I am an addict... i go as much as I can to hit the slopes... If I didnt have a little one living here locally I would move to the midwest... nothing keeping me here vs being on the slopes other than the little one


----------



## Music Moves (Jan 23, 2009)

I'll either be at Beech or Sugar tomorrow... hope we get that little dump tonight!


----------



## VenomousSVT (Feb 17, 2009)

Music Moves said:


> I'll either be at Beech or Sugar tomorrow... hope we get that little dump tonight!


hate i just now sw this i would have gotten up with you... was it not badass today or what??? that natural snow made the day perfect and the lack of crowd made it a real blast all day!


----------



## KIRKWOOD-$LUT (Dec 16, 2006)

my buddy lives that way
i need him to join over here
he does the bus thing to WV a lot he says


----------



## Music Moves (Jan 23, 2009)

VenomousSVT said:


> hate i just now sw this i would have gotten up with you... was it not badass today or what??? that natural snow made the day perfect and the lack of crowd made it a real blast all day!



It was a great day despite the mad wind. Where you headed next? I may ditch work one day next week and hit Sugar again.

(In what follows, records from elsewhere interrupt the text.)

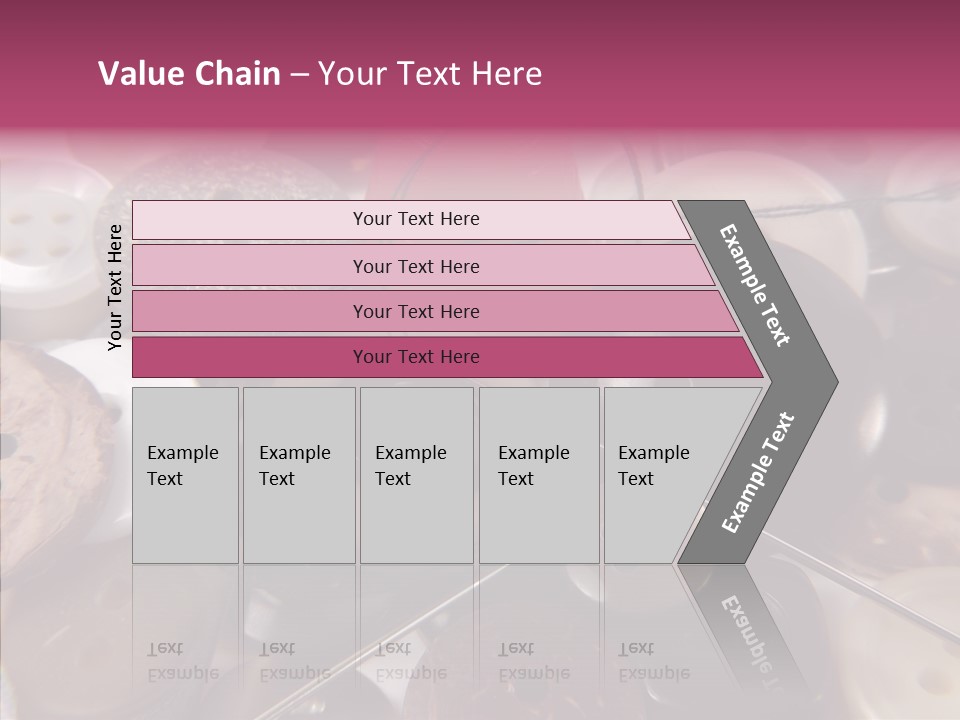Image resolution: width=960 pixels, height=720 pixels.
Task: Click the 'Value Chain' slide title text
Action: 189,74
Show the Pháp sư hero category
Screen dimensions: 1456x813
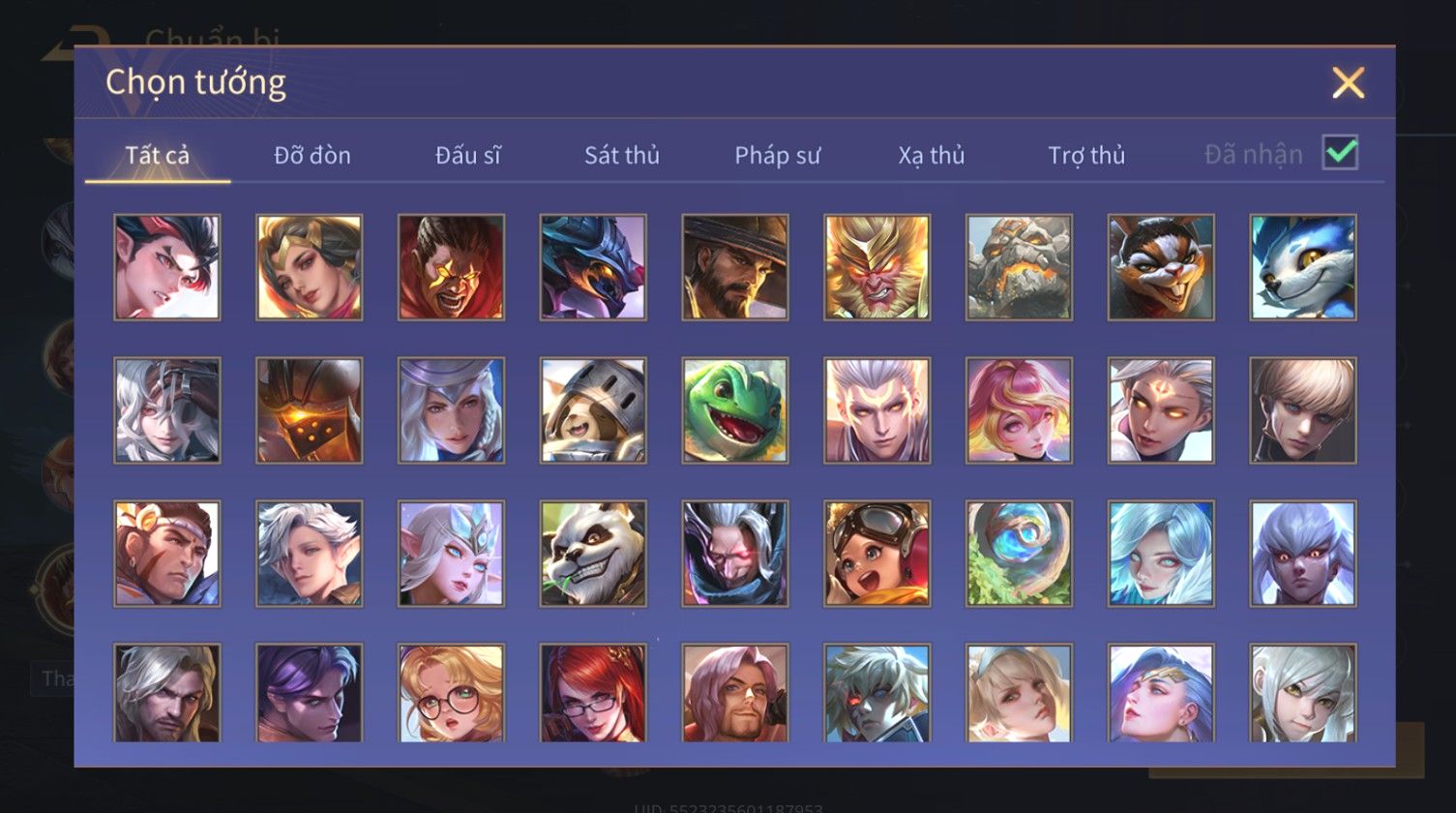[x=778, y=155]
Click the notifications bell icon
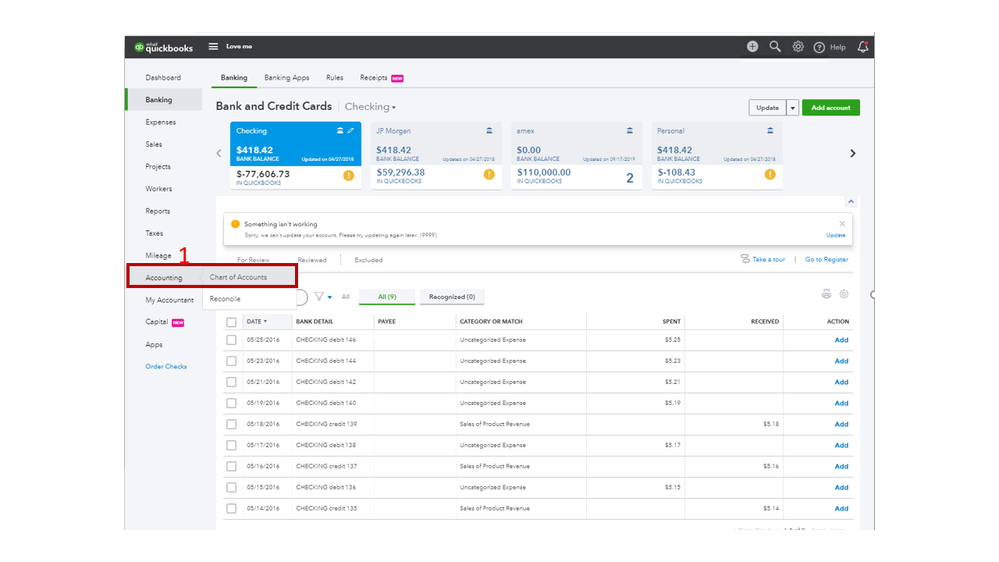 (x=863, y=47)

I have friends staying near Winterplace first weekend in March, but I'd honestly rather hike it up to Snowshoe if I'm going up that way. I need to hit Snowshoe some time in March for sure.

Peace and welcome Dawn!


----------



## VenomousSVT (Feb 17, 2009)

Music Moves said:


> It was a great day despite the mad wind. Where you headed next? I may ditch work one day next week and hit Sugar again.
> 
> I have friends staying near Winterplace first weekend in March, but I'd honestly rather hike it up to Snowshoe if I'm going up that way. I need to hit Snowshoe some time in March for sure.
> 
> Peace and welcome Dawn!


not really sure... i was gonna go up tomorrow morning really early and skit till 4:30. Was prob gonna leave the house around 5:30AM. Dont think thats gonna happen now though. Looks like i am gonna have my little one tonight which means tomorrow i will be taking her to school at 8am. I was trying to get another buddy of mine to go up this thurs night and board friday till 4:30, but I think he has made plans now.

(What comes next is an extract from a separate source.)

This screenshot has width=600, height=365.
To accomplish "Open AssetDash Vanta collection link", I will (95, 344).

I am with you about winterplace... its cool but I'd just as well go to sugar... and if I am gonna drive that far, i would go ahead and drive to snowshoe and ride one of the best around.


----------



## Music Moves (Jan 23, 2009)

VenomousSVT said:


> not really sure... i was gonna go up tomorrow morning really early and skit till 4:30. Was prob gonna leave the house around 5:30AM. Dont think thats gonna happen now though. Looks like i am gonna have my little one tonight which means tomorrow i will be taking her to school at 8am. I was trying to get another buddy of mine to go up this thurs night and board friday till 4:30, but I think he has made plans now.
> 
> I am with you about winterplace... its cool but I'd just as well go to sugar... and if I am gonna drive that far, i would go ahead and drive to snowshoe and ride one of the best around.


Calling for rain there Friday, so it may not be a good day anyway. 

I may have something lined up for Snowshoe in March, but it may be the third weekend which is sketchy at best. I wanna go the 2nd weekend but a friend may still be out of town for work then. Really either of those weeks will be a crap shoot...


----------